Brothers support interfaith discourse at Yale
On Sunday, two of America’s foremost religious leaders, Imam Mohamed Magid and Rabbi Joseph Telushkin, came to speak at the Slifka Center for Jewish Life at Yale. The talk was sponsored by Jews and Muslims at Yale, an undergraduate organization dedicated to sustained dialogue and raising awareness of issues facing Jews and Muslims today. With many brothers interested in interfaith dialogue, the Alpha Epsilon Pi was well-represented at this Sunday afternoon lecture in the middle of midterm season.
Rabbi Telushkin presented a compelling message for Judaism, one of ethical monotheism. He argued that being religious is more than acting ritually; it is about acting in the ethical manner described in the Torah. To illustrate this point in light of the lecture’s focus on interfaith dialogue, Rabbi Telushkin provided the example of a gentile who once asked Hillel to convert him on condition that he be taught the entire Torah while standing on one foot. Hillel replied, “That which is hateful to you, do not do to your fellow. That is the entire Torah; the rest is commentary. Go and learn.” Rather than turn the gentile away, Hillel practiced openness and a general acceptance of his fellow man. Hillel teaches that ethical behavior is the essence of Judaism while the rest of the Torah serves as a guide in interpreting what it means to live an ethical life.
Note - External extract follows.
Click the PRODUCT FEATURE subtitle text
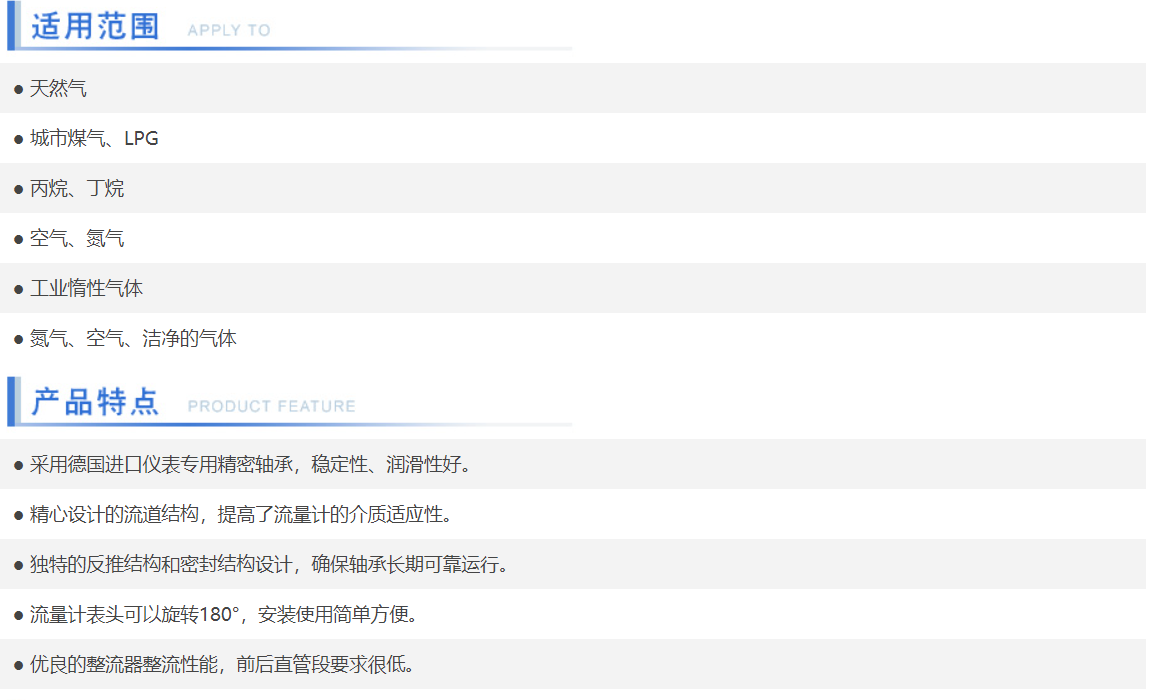The width and height of the screenshot is (1151, 700). point(271,407)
Rabbi Telushkin argued that God, like any parent, does not want all of His children to be exactly the same. From this point, he extrapolated a larger acceptance of other faiths and stressed the importance of truly knowing and understanding members of different communities. He thinks it important that governments be secular while individual leaders remain guided by ethical principles found in religion and faith in God. He believes that this type of political organization will facilitate interfaith cooperation and a peaceful society.
The Brotherhood will certainly benefit from this lecture. The guides of Brotherhood are all found in the ethical monotheism of the Torah. It is important that as a community will live every moment practicing the tikkun olam and acceptance described by Hillel.